*WHAT YOU HAVE TO DO*
Would you repeat each line below precisely as it stands?

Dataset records
------------------------------------------------------------
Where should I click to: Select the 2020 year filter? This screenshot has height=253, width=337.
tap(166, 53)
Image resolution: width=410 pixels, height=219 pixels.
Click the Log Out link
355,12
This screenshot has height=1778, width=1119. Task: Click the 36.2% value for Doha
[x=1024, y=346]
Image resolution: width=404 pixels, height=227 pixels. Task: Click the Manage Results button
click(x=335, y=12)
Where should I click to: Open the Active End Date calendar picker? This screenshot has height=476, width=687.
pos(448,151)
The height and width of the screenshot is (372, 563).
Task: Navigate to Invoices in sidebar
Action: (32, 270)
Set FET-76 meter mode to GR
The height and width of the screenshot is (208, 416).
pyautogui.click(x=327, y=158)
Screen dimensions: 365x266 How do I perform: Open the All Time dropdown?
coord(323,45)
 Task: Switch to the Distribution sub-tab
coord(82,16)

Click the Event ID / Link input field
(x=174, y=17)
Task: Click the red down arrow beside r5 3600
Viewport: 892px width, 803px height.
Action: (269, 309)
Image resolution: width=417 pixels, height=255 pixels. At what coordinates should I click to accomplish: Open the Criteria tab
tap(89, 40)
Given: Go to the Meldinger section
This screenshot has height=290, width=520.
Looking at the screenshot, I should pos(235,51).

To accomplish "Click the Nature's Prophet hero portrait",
------------------------------------------------------------
*OUTPUT FOR THIS EXERCISE*
Where should I click to: Select the 2020 year filter? This screenshot has height=253, width=337.
tap(166, 53)
Image resolution: width=410 pixels, height=219 pixels.
Click the Log Out link
355,12
This screenshot has height=1778, width=1119. Task: Click the 36.2% value for Doha
[x=1024, y=346]
Image resolution: width=404 pixels, height=227 pixels. Task: Click the Manage Results button
click(x=335, y=12)
Where should I click to: Open the Active End Date calendar picker? This screenshot has height=476, width=687.
pos(448,151)
The height and width of the screenshot is (372, 563).
Task: Navigate to Invoices in sidebar
Action: (32, 270)
Set FET-76 meter mode to GR
The height and width of the screenshot is (208, 416).
pyautogui.click(x=327, y=158)
Screen dimensions: 365x266 How do I perform: Open the All Time dropdown?
coord(323,45)
 Task: Switch to the Distribution sub-tab
coord(82,16)

Click the Event ID / Link input field
(x=174, y=17)
Task: Click the red down arrow beside r5 3600
Viewport: 892px width, 803px height.
Action: (269, 309)
Image resolution: width=417 pixels, height=255 pixels. At what coordinates should I click to accomplish: Open the Criteria tab
tap(89, 40)
Given: Go to the Meldinger section
This screenshot has height=290, width=520.
Looking at the screenshot, I should pos(235,51).

To accomplish "Click the Nature's Prophet hero portrait",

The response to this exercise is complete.